2. How do you find the angle using cos⁻¹?
To find an angle using cos-1, you input the cosine value into the function. Most calculators and software have a dedicated arccos button or function. Ensure your calculator is set to the correct angle mode (degrees or radians) before calculating. For example, to find the angle whose cosine is 0.5, you would calculate cos-1(0.5). In degrees, this is 60°; in radians, it's π/3.

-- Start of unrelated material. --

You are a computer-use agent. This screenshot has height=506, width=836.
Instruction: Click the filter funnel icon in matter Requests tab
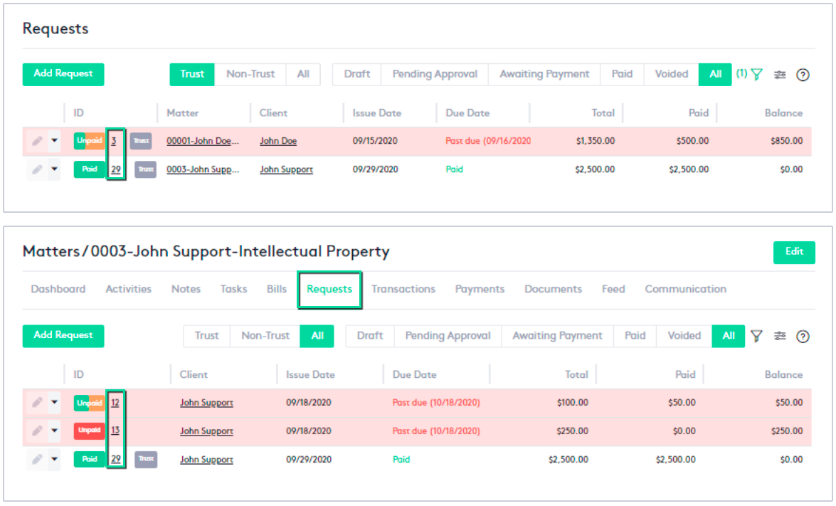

3. Is inverse cosine the same as 1/cos?
No. 1/cos(x) is the secant function (sec(x)), which is the reciprocal of the cosine function. The inverse cosine function, cos-1(x), is entirely different; it finds the angle whose cosine is x, not the reciprocal of the cosine.
4. What is the domain and range of arccos(x)?
The domain of arccos(x) is [-1, 1], meaning you can only input values between -1 and 1 (inclusive). The range of arccos(x) is [0, π] radians or [0°, 180°] degrees. This restricted range ensures that the inverse cosine function is a proper function (one output for each input).
5. How do you solve cos⁻¹(1/2) and cos⁻¹(-1/2)?
To solve cos-1(1/2), you find the angle whose cosine is 1/2. This is 60° (π/3 radians). For cos-1(-1/2), you find the angle whose cosine is -1/2. Since the range of arccos is [0, π], the solution is 120° (2π/3 radians).
6. Why does cos inverse sometimes show “Math Error” on calculators?
A "Math Error" appears if you try to calculate the inverse cosine of a number outside its domain, which is -1 to 1. The cosine function never produces values outside this range, so the inverse cosine is undefined for numbers outside this interval.
7. How do negative values of x affect cos⁻¹(x) output?
Negative values of x in cos-1(x) result in angles in the second quadrant (between 90° and 180° or π/2 and π radians). The output angle will always be between 90° and 180° because of the restricted range of the inverse cosine function.
8. Why isn’t the inverse of cosine the same as secant?
The inverse of a function reverses the input and output. The secant function is the reciprocal of the cosine, not its inverse. Inverse cosine finds the angle, while the secant is a different trigonometric function altogether.
9. What common exam mistakes happen with inverse cosine?
Common mistakes include: forgetting the restricted range of arccos (0 to 180 degrees), confusing it with the secant function, incorrectly using the calculator (radians vs degrees mode), and misinterpreting negative input values.
10. How is inverse cosine used in real life applications?
Inverse cosine has applications in various fields like physics and engineering, particularly where angles need to be determined from known cosine values. Examples include calculating angles in triangle problems, vector analysis, and wave phenomena.
11. What are the properties of the inverse cosine function?
The inverse cosine function is a monotonically decreasing function. Its graph is a reflection of the cosine function over the line y = x, for the restricted domain and range. It's also continuous within its domain.
12. How can I use the arccos function in formulas and equations?
The arccos function is used in formulas where you need to find the angle given its cosine. It is often combined with other trigonometric functions and algebraic operations. The specific application depends on the context of the problem; for instance, you might see arccos in equations related to finding angles in triangles or solving trigonometric equations.